The heart of her show is a set of four large-scale watercolours, charting four seasons in one small pocket of a hedgerow. Her subtitle, Stories from a Linear World, alludes to the passing of the seasons in the linear forest. Each of the four seasonal watercolours concentrates on the same location as it changes. That location is apparently immediately adjacent to her home and studio. The watercolours are close-ups and an accompanying series of five large pencil drawings provides the long-shots as the undulating pattern of the hedgerow unfolds across the wall.

In returning through the year to the same place, Petters emphasises that the hedgerow is, as she suggests, a world, a small multi-dimensional ecosystem sustaining a web of living things, from micro to macro, flowering and fruiting plants, a mass of insects and animals. Everything is factually conveyed, but a note of wonder is evident, perhaps related to the magic associated with woodlands, from A Midsummer Night’s Dream to The Wind in the Willows. Also, her attentiveness has a meditative quality as she gradually puts a form on time.
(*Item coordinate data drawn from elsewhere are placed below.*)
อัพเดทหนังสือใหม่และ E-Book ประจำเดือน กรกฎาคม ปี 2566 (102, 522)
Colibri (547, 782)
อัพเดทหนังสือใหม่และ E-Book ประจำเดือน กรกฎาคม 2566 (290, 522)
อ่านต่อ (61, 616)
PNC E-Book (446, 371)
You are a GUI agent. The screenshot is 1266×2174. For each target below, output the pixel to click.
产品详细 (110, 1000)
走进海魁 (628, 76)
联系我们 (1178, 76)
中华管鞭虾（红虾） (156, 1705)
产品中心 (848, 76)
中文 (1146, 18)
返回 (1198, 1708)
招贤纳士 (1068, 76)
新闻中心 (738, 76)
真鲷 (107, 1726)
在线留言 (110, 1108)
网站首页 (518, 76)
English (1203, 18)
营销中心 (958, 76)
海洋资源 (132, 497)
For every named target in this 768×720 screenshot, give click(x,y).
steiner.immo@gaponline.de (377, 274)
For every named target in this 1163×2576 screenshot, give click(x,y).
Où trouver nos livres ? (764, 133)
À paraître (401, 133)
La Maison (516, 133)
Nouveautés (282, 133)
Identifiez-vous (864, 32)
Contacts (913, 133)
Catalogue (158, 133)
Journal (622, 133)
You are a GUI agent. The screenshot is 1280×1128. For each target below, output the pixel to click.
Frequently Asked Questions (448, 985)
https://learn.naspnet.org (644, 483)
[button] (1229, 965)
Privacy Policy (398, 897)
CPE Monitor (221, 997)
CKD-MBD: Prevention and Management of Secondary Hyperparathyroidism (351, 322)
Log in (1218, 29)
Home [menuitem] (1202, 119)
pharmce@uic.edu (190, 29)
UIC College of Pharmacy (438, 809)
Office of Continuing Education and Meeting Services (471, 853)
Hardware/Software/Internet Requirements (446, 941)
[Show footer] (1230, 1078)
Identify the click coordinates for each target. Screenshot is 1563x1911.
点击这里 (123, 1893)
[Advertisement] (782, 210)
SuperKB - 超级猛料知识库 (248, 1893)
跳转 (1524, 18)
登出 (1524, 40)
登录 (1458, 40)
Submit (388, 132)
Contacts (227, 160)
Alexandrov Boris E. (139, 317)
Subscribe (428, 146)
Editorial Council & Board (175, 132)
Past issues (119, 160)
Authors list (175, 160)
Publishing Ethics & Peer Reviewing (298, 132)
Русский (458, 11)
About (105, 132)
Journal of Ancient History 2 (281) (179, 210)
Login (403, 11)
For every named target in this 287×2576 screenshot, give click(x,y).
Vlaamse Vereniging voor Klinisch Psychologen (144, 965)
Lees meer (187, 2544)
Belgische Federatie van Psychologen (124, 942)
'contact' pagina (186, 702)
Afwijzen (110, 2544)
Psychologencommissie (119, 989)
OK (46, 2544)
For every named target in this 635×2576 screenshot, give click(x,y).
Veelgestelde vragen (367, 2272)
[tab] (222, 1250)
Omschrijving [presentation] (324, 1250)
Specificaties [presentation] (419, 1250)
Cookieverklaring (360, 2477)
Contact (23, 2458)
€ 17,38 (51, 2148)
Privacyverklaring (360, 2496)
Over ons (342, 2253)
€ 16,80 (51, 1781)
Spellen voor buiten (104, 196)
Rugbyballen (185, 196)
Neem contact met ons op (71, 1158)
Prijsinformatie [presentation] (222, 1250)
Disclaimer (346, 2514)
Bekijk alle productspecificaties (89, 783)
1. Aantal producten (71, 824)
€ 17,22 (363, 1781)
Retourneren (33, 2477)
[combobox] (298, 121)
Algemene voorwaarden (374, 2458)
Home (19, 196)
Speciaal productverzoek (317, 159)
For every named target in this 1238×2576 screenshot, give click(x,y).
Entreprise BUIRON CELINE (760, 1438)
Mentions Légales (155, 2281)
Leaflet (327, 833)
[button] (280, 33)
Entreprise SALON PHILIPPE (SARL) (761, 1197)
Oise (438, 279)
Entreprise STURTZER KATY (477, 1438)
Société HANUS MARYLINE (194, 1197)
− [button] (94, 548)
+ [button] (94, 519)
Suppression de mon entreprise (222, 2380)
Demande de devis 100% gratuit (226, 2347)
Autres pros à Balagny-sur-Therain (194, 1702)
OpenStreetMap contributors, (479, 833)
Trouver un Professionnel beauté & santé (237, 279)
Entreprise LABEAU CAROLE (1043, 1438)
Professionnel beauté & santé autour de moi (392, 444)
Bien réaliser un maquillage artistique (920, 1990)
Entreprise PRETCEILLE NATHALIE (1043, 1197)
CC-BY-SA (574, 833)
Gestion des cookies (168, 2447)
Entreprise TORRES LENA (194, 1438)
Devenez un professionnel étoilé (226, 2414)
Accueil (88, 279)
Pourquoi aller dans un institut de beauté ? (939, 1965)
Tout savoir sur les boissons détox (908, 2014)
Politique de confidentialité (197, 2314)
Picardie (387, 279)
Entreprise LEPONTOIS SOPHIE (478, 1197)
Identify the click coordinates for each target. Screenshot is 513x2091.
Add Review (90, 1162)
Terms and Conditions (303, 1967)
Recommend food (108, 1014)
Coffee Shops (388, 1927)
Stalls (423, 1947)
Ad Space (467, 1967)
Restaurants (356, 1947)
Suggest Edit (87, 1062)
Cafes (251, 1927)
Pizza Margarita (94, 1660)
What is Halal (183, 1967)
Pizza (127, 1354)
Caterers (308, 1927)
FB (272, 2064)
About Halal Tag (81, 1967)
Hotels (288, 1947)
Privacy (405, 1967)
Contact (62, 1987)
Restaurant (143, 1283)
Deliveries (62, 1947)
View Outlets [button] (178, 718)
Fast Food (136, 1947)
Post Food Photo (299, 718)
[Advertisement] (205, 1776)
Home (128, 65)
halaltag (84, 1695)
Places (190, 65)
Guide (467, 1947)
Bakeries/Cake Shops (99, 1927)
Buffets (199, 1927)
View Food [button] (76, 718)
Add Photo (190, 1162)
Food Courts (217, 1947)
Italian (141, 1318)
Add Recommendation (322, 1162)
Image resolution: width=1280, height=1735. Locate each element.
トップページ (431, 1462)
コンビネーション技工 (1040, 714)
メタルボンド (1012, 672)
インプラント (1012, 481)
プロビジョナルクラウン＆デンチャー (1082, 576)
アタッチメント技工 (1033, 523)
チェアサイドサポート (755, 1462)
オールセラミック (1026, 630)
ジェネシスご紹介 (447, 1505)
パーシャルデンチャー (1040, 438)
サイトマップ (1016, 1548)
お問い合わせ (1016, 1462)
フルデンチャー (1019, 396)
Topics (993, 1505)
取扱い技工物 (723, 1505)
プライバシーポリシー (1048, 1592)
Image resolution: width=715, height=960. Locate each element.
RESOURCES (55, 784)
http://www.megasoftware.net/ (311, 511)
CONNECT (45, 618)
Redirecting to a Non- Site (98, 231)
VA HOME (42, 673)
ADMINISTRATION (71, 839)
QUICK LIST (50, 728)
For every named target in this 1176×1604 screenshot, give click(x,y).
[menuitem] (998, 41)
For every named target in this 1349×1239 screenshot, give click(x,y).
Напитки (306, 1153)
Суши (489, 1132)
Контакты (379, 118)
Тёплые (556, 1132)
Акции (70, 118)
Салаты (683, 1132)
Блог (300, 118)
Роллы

Another series of works draws on her experience of gilding and etching on glass, a variant of verre eglise, which, she notes, she encountered when she trained as a sign-writer. Her Hedgerow silhouettes, combining gold leaf and pigment, are botanically precise, elegant compositions with great texture and depth. Gold leaf is again put to excellent use in a set of beautiful miniature pieces in which a leaf – literally a gold leaf – is set against a wood sample from its parent tree. The array, compiled with some assistance from Hugh Cummins, spans the range of hedgerow varieties.

Petters emerges as an advocate for slow, patient looking, though that would not count for so much if her patience were not allied to her considerable instinct and skill in making.